Blue Origin founder Jeff Bezos has offered to cover up to $2bn in costs if NASA will award his company a second Human Landing System (HLS) contract.
In a letter to NASA Administrator Bill Nelson, Bezos said the company would waive up to $2bn in payments in the first years of a new award, as well as pay for a demonstration mission, should NASA give the company an HLS award like the one SpaceX received in April to develop and demonstrate a crewed lunar lander.
NASA in April awarded Elon Musk’s SpaceX with a sole $2.89bn contract to build the next crewed lunar lander under its Human Landing Systems programme. Before selecting the winner of the contest, NASA gave 10-month study contracts to SpaceX, Blue Origin and Dynetics to begin work on lunar landers.

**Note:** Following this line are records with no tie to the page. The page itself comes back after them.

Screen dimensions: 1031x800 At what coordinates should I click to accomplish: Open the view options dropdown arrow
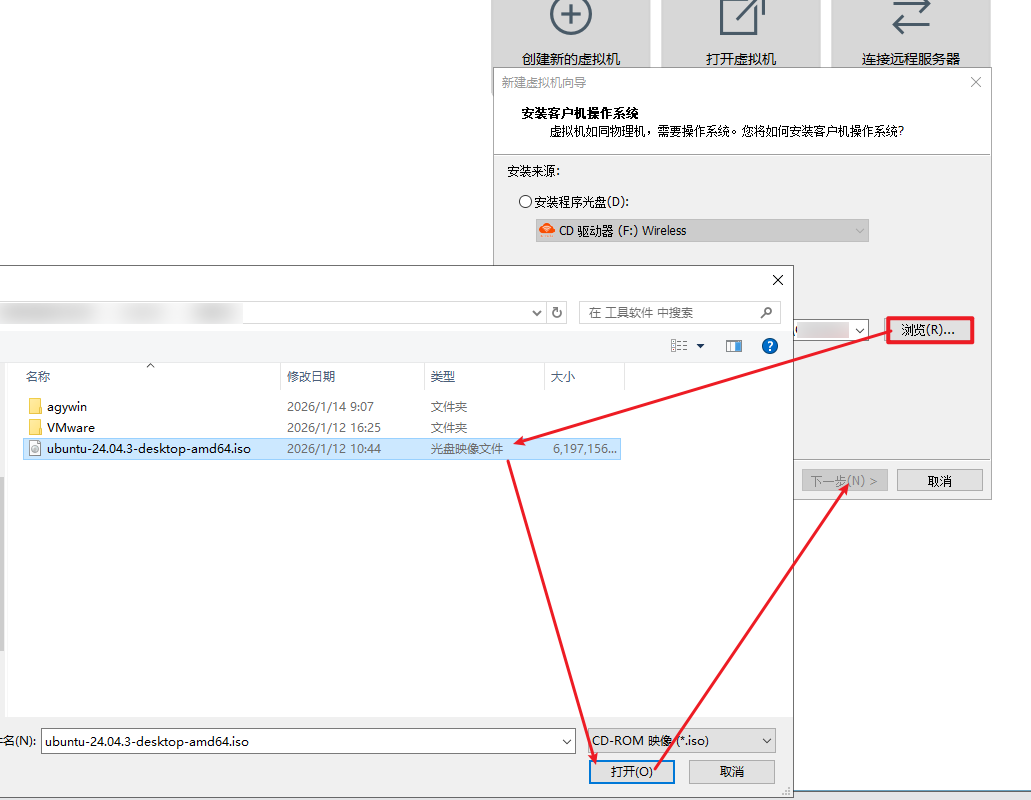tap(700, 346)
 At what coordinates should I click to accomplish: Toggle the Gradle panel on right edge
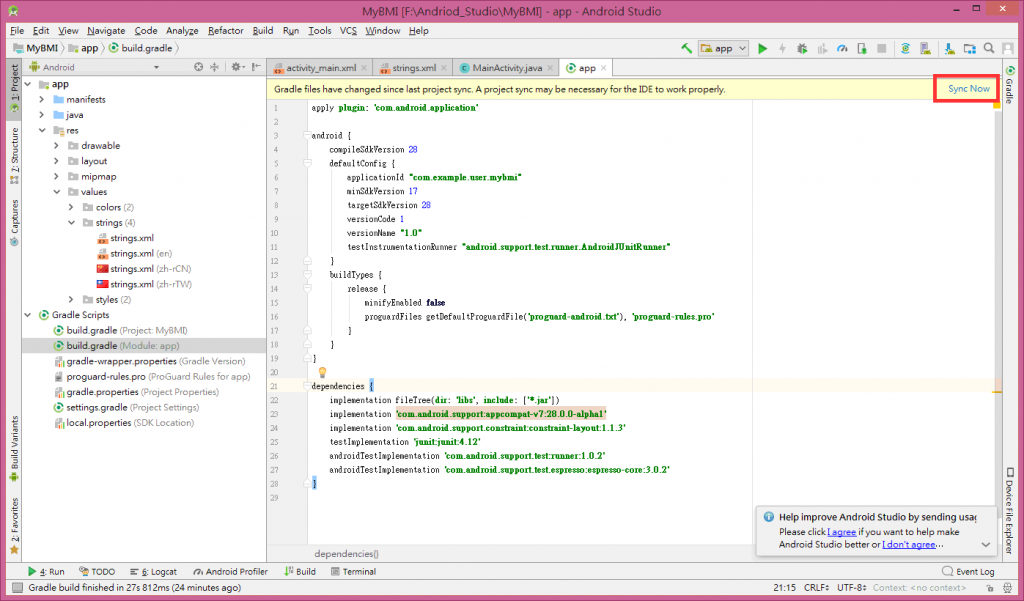[1010, 86]
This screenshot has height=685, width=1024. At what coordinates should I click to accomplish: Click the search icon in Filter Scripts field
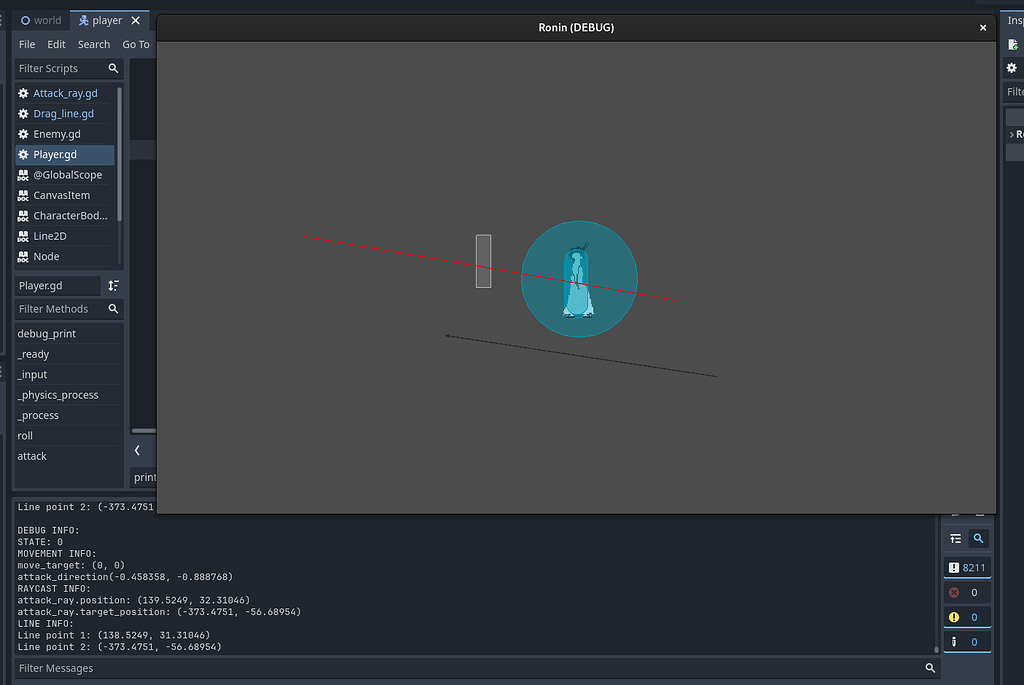pos(113,68)
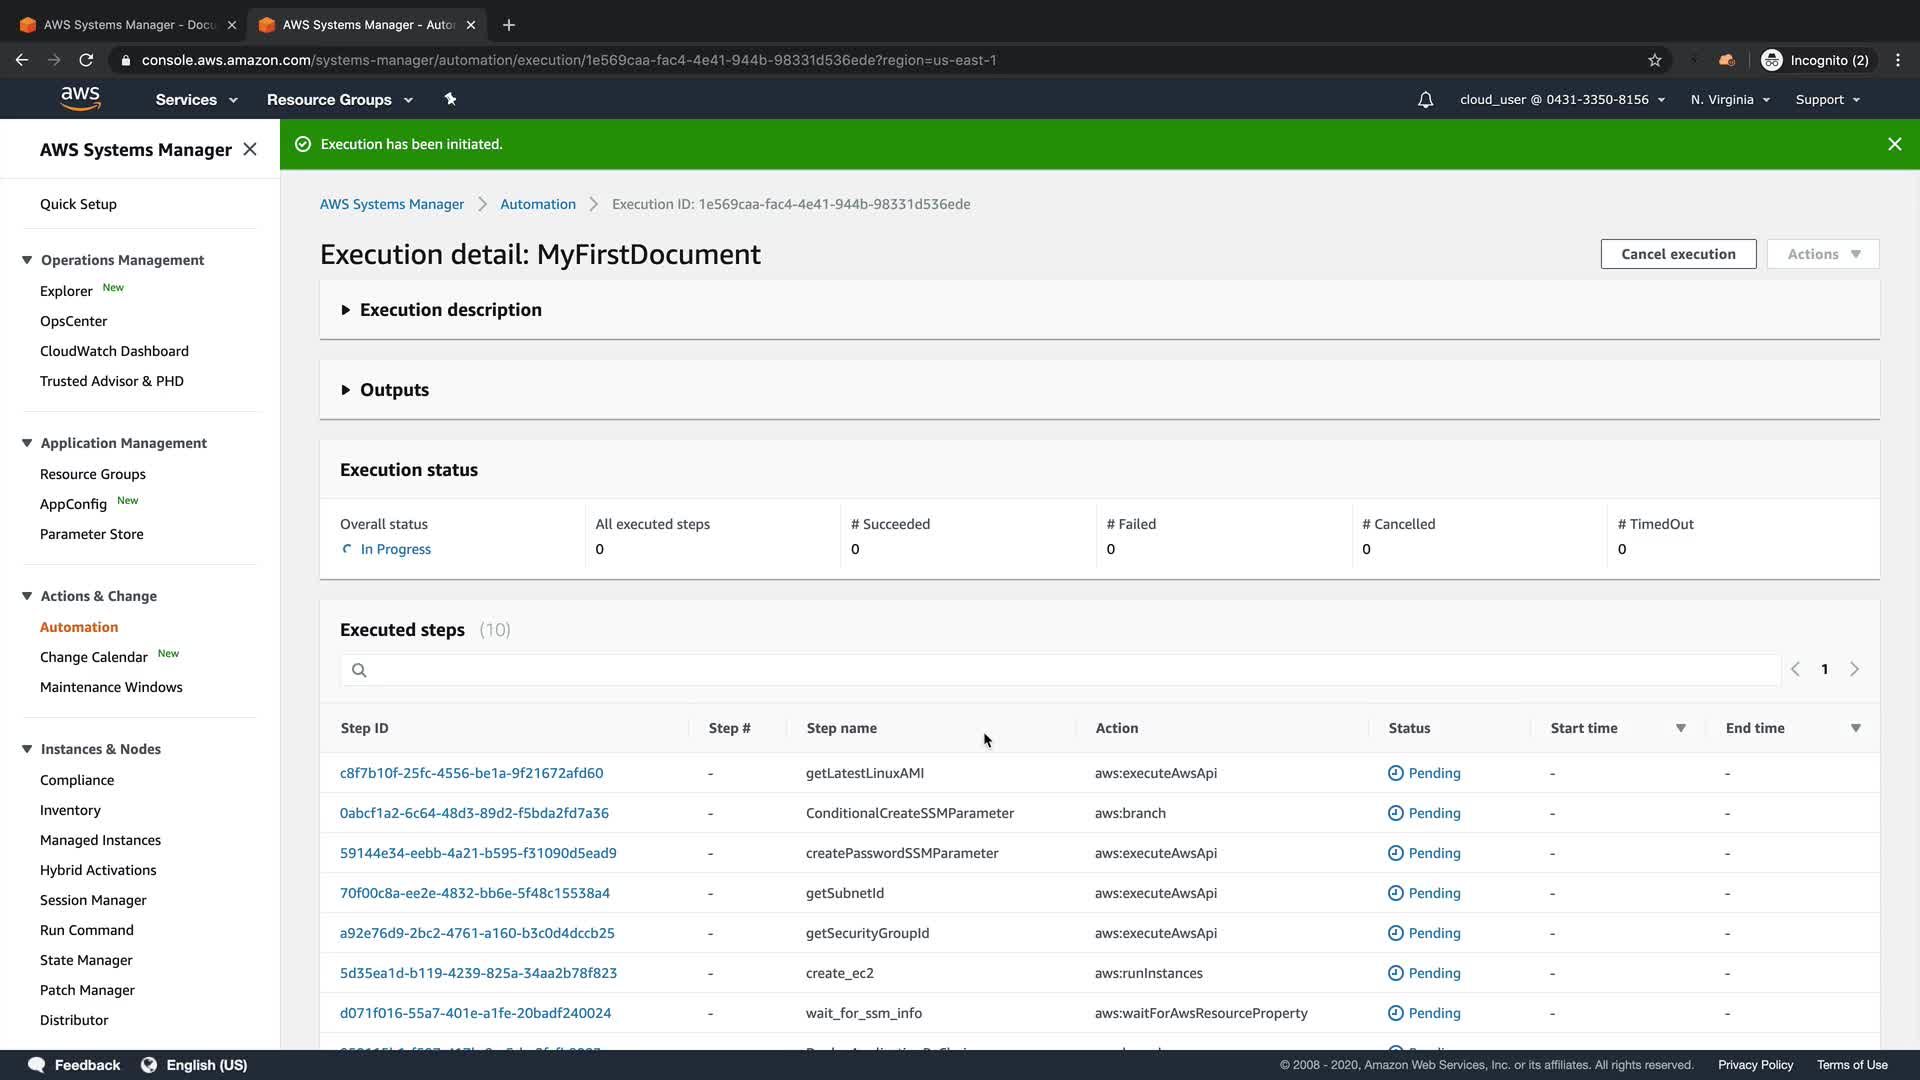
Task: Sort by Start time column arrow
Action: coord(1680,728)
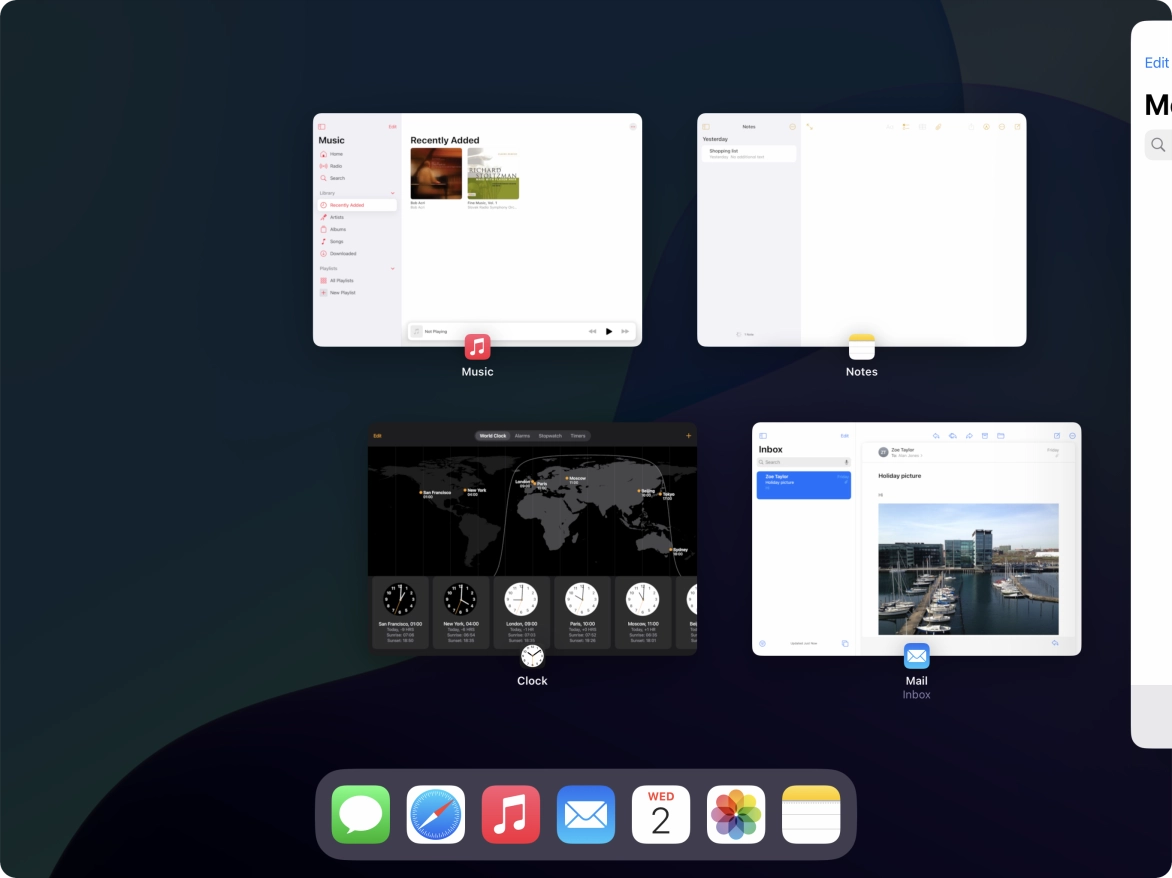Toggle the sidebar icon in Notes window

[x=706, y=127]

“We stand ready to help NASA moderate its technical risks and solve its budgetary constraints and put the Artemis Program back on a more competitive, credible, and sustainable path,” Bezos wrote in the letter.
In his proposal, Bezos said that Blue Origin will waive any payments both in the current fiscal year as well as the next two, up to $2bn. “This offer is not a deferral, but is an outright and permanent waiver of those payments,” he wrote. “This offer provides time for government appropriation actions to catch up.”
Blue Origin would also carry out at its own expense “a pathfinder mission to the low-Earth orbit of the lunar descent element to further retire development and schedule risks.” That would be in addition to an uncrewed lunar landing demonstration that the company says was part of its “baseline plan” for developing the lunar lander system.
Bezos added that Blue Origin would accept a firm-fixed-price contract for the work, something that NASA had already required for HLS.
He added: “Our approach is designed to be sustainable for repeated lunar missions and, above all, to keep our astronauts safe. We created a 21st-century lunar landing system inspired by the well-characterized Apollo architecture — an architecture with many benefits. One of its important benefits is that it prioritises safety. As NASA recognised, the National Team’s design offers a comprehensive approach to aborts and contingencies [that] places a priority on crew safety throughout all mission phases.”
Bezos’ offer came six days after he flew alongside three crewmates to the edge of space aboard Blue Origin’s rocket-and-capsule New Shepard, a milestone for the company’s bid to become a major player in an emerging space tourism market.